**What you are asked to do:** Please give, word for word, the line containing "Task: Select the active 1M range tab" and every line that comes after it in the data below.

**Material provided:**

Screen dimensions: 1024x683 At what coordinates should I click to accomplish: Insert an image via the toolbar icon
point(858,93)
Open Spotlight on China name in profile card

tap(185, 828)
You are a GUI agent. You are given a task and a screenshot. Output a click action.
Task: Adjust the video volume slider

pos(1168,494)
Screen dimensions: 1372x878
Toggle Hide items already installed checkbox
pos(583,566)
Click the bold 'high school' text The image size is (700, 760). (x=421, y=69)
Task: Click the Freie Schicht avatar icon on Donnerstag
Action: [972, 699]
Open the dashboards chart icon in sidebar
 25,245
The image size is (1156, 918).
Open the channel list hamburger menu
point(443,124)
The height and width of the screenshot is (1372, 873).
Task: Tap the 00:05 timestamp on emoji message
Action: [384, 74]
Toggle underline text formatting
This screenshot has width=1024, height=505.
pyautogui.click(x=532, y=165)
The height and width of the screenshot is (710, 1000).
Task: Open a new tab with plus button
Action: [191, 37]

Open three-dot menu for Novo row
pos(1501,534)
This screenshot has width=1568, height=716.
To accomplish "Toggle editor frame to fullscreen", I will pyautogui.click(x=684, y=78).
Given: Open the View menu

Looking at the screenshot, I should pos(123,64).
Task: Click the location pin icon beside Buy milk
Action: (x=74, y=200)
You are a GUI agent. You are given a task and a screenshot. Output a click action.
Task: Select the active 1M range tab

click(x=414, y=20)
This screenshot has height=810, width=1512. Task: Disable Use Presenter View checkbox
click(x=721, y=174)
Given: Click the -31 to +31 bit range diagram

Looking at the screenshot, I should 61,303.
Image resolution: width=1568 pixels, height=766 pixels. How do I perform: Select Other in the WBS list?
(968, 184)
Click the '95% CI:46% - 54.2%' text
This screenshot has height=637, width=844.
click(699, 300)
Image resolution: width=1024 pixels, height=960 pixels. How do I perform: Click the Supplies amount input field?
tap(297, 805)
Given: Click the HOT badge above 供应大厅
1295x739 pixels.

**Exercise output:**
Task: Select the active 1M range tab

click(x=414, y=20)
This screenshot has height=810, width=1512. Task: Disable Use Presenter View checkbox
click(x=721, y=174)
Given: Click the -31 to +31 bit range diagram

Looking at the screenshot, I should 61,303.
Image resolution: width=1568 pixels, height=766 pixels. How do I perform: Select Other in the WBS list?
(968, 184)
Click the '95% CI:46% - 54.2%' text
This screenshot has height=637, width=844.
click(699, 300)
Image resolution: width=1024 pixels, height=960 pixels. How do I perform: Click the Supplies amount input field?
tap(297, 805)
Given: Click the HOT badge above 供应大厅
1295x739 pixels.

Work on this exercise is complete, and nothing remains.